= Task goal =
In the entries that follow, find each line with the word "Delivery" and copy it.

Stored records
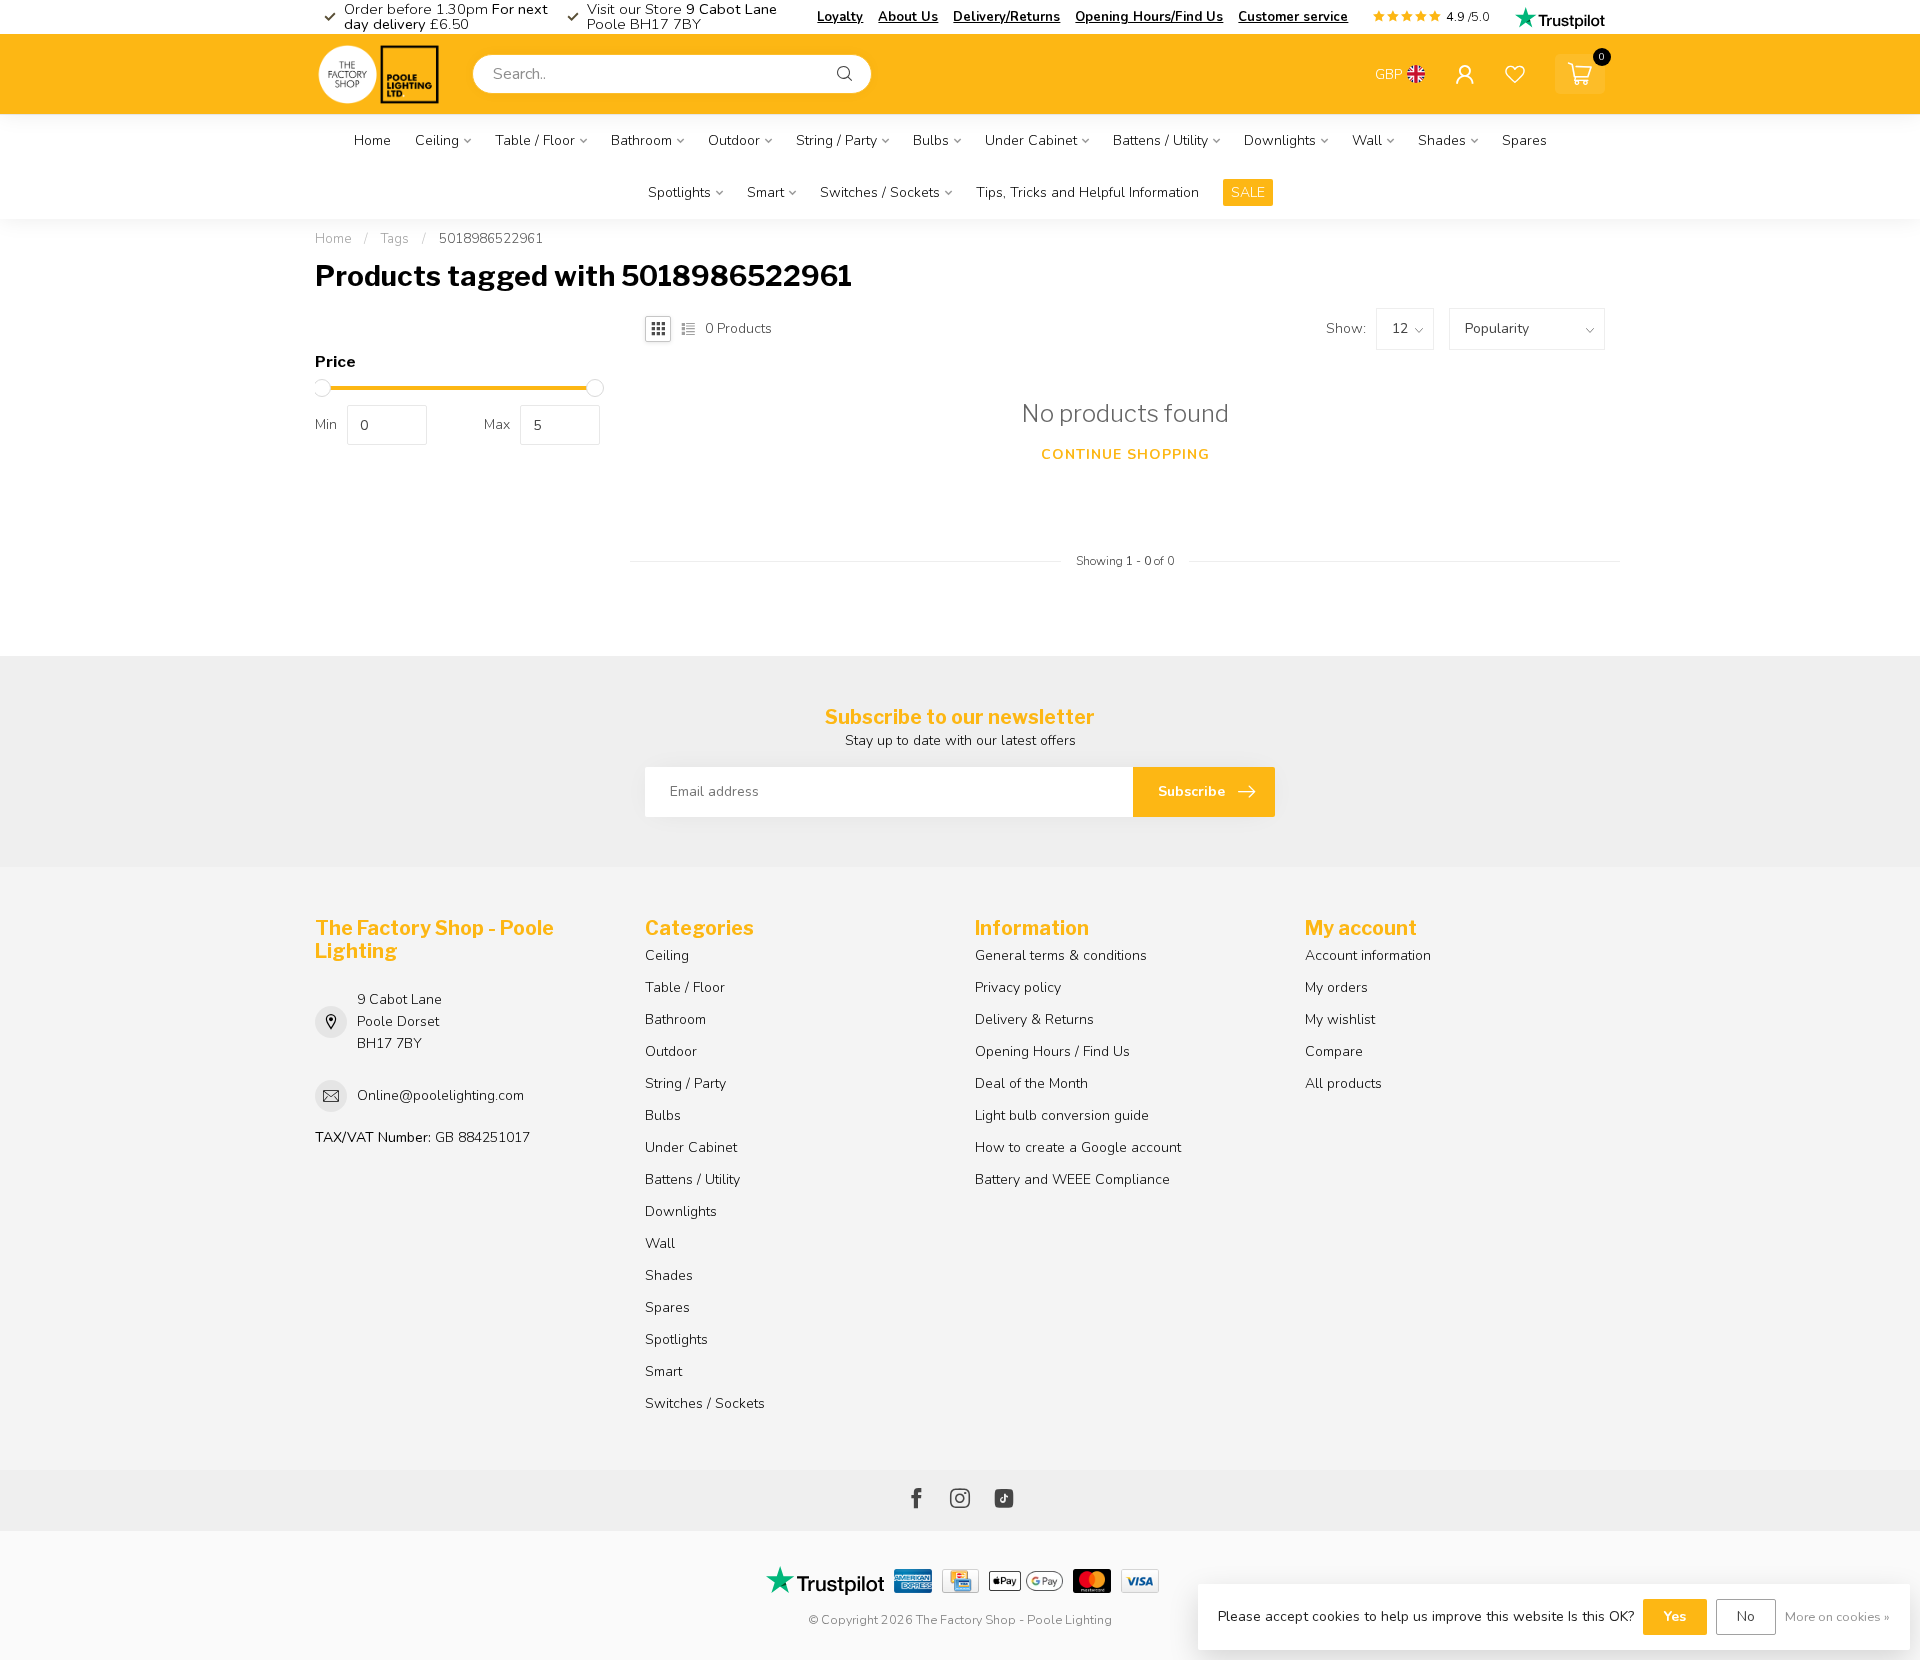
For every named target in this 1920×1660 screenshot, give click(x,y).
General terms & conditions (1061, 955)
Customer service (1293, 17)
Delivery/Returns (1006, 17)
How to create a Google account (1078, 1147)
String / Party (836, 140)
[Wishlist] (1515, 74)
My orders (1336, 987)
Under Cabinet (1031, 140)
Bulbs (931, 140)
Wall (1367, 140)
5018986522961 (491, 239)
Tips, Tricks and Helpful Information (1087, 192)
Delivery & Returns (1034, 1019)
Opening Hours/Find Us (1149, 17)
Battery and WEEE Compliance (1072, 1179)
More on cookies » (1837, 1616)
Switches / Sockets (880, 192)
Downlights (1280, 140)
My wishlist (1340, 1019)
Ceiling (437, 140)
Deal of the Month (1031, 1083)
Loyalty (840, 17)
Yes (1675, 1616)
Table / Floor (535, 140)
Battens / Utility (1160, 140)
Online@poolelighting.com (440, 1095)
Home (372, 140)
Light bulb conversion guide (1062, 1115)
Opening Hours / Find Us (1052, 1051)
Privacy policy (1018, 987)
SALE (1248, 192)
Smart (765, 192)
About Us (908, 17)
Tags (395, 239)
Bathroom (641, 140)
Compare (1334, 1051)
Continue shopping (1125, 454)
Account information (1368, 955)
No (1746, 1616)
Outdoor (734, 140)
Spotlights (679, 192)
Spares (1524, 140)
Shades (1442, 140)
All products (1343, 1083)
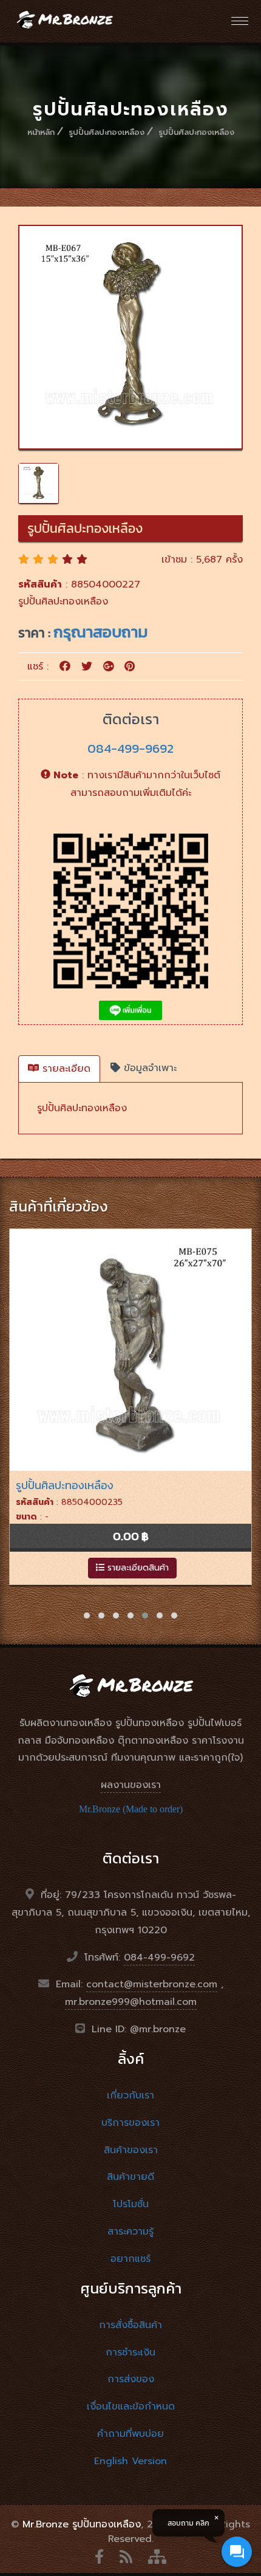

= Result of this exercise =
Delivery/Returns (1006, 17)
Delivery & Returns (1034, 1019)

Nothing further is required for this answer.